◆ **Work instruction**:
Below are entries; count the lines among them that contain the word "screenshot", and give only the count.

◆ **Source material**:
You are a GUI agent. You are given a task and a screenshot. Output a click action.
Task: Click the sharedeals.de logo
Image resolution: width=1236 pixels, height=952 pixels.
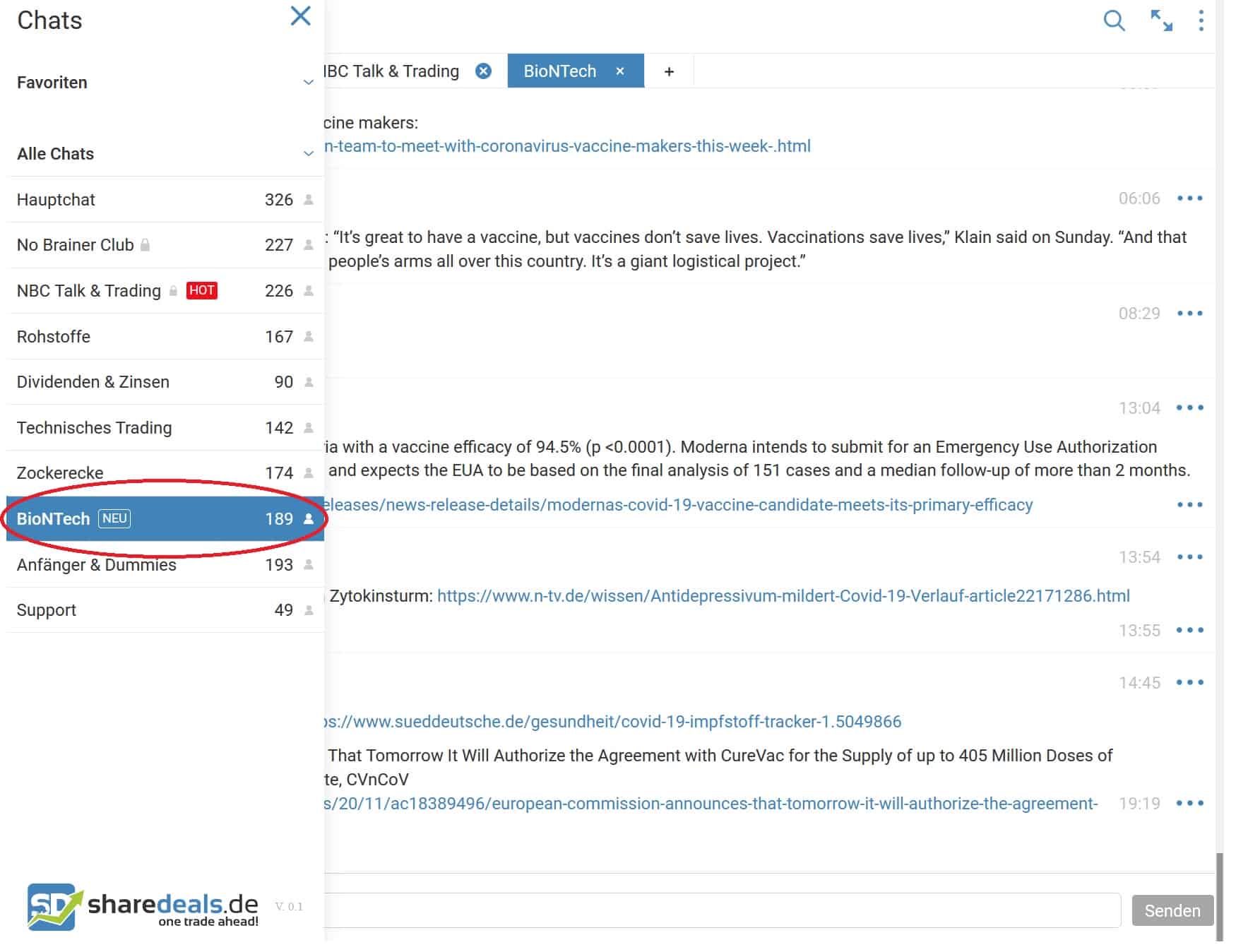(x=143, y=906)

* * *

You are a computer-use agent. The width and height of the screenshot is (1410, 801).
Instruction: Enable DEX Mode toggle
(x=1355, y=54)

◆ **Output below**:
2